If anyone is curious about how I am applying the varnish, I am using a technique used by Nick Schade at Guillemot Kayaks. Essentially, after preparing the surface I am using a 3″ foam brush and varnishing approximately one foot sections of the surface I am working on and then moving on to the adjacent section while maintaining the wet edge of the previous section. Switching back and forth, from one side of the kayak to the other, and repeating until the entire kayak deck or hull (whichever I am working on at the time) is finished. The video that I linked to above shows the method in much greater detail than I can easily describe here. I greatly admire Mr. Schade’s kayaks and he has wonderfully detailed videos on YouTube (that can be found through his web site or by searching YouTube itself). I found the videos on preparing for varnishing and applying varnish to be an outstanding resource. Thank you Mr. Schade! Since this is my first attempt at building a kayak, if the finish on my Ronan turns out to be half as beautiful as Mr. Schade’s kayaks I will be very happy indeed. I am going to use two different types of varnish, both made by the same manufacturer. I will apply two coats of Pettit Flagship Varnish, which has the highest UV protection, because UV breaks down epoxy. I will follow with two coats of Pettit Captains Varnish, which I am told by Pygmy Boats, has good UV protection, but is also very durable. I hope that in this way I will get the best of both worlds, very high UV protection and a durable finish that will take sea kayaking levels of abuse.

It looks pretty good. There are a couple of little sags that I didn’t see until it was too late to do anything about them, but I have to sand between each coat anyway. I’ll learn as I go. Tomorrow the kayak gets flipped over and the deck gets the first coat of varnish. Then sanding, then varnishing, then sanding, then varnishing, then sanding, then varnishing…
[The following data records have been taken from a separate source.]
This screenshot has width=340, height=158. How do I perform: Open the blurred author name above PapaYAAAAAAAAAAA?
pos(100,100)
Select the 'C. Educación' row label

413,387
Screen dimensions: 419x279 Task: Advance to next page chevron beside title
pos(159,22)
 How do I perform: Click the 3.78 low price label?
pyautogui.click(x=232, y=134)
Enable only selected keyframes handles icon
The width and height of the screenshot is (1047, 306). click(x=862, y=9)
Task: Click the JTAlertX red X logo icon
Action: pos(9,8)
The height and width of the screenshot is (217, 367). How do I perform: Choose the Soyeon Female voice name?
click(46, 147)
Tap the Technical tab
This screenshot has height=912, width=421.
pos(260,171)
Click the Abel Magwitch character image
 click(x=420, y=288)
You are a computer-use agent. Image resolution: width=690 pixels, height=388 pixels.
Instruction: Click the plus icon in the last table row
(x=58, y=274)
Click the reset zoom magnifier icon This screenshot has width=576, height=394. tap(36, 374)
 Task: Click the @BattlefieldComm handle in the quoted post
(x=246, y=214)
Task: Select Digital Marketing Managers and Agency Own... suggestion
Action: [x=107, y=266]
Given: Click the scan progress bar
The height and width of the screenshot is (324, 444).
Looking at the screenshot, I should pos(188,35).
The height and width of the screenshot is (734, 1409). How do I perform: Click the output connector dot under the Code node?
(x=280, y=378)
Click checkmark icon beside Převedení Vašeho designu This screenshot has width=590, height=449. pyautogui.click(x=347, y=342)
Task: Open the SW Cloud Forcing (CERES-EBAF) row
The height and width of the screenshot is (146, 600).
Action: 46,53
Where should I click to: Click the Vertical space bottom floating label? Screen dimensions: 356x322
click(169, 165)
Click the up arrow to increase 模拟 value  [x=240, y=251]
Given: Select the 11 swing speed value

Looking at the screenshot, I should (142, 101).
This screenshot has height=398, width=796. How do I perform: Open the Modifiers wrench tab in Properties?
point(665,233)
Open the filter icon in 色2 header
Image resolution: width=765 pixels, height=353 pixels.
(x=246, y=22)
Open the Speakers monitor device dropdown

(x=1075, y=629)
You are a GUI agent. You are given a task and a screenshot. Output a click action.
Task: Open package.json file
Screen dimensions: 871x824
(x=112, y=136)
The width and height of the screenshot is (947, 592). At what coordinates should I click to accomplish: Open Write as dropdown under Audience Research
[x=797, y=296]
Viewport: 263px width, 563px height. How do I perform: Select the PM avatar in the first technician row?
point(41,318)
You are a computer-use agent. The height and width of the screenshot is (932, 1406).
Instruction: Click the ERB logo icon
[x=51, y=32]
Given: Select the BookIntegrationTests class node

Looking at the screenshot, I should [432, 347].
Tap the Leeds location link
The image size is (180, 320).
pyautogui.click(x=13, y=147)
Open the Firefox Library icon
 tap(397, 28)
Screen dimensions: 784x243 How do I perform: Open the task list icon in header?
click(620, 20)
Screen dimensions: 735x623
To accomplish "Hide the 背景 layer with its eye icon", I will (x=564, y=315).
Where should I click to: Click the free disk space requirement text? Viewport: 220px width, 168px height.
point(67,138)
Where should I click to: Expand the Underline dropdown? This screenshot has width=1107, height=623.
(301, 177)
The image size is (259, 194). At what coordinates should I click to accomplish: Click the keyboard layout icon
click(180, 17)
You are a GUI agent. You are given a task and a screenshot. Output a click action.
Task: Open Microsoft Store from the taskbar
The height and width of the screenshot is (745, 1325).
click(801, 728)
Kayak finally sanded for varnish.

I finally had time after work today to hand sand the Ronan. It is ready for varnish (I hope). This is one of the many stages in the kayak construction in which I have no previous experience. I have already been further down this rabbit hole than I should have gone, adding additional coats of epoxy to the hull and the deck because I didn’t think it was thick enough and was worried about sanding down into the fiberglass cloth where the surface wasn’t completely smooth. If I don’t quit messing around and put some varnish on this thing I’m going to get caught in an endless loop and I’ll never finish the kayak. I still have the hatch covers to sand. After everything is sanded it gets wiped down first with denatured alcohol, and then with mineral spirits to remove any contaminants, followed by the first coat of varnish. Then sanding between each subsequent coat of varnish. Onward.


The hatch covers needed one more coat of epoxy before being varnished.

The deck and hull had gotten one fill coat of epoxy that the hatch covers had not, and I want the deck and the hatch covers to have the same depth of epoxy protection before I varnish. So I sanded the hatch covers and gave them one more coat of epoxy. There were also a couple of areas around the port edge of the forward hatch opening where the fiberglass cloth got chewed up a little bit when I was sawing the opening. They showed up after I epoxied as white specks around the opening. At first I thought they would be ok, but the longer I looked at them the more more I realized that they would bug me for the rest of my kayaking life if I didn’t fix them. So I did. It’s not perfect, but it’s better.

It is not easy to see in the photo above, where I sanded and re-applied epoxy to the edge of the forward hatch, but if you look carefully you can see it on the deck, right at the edge of the hatch.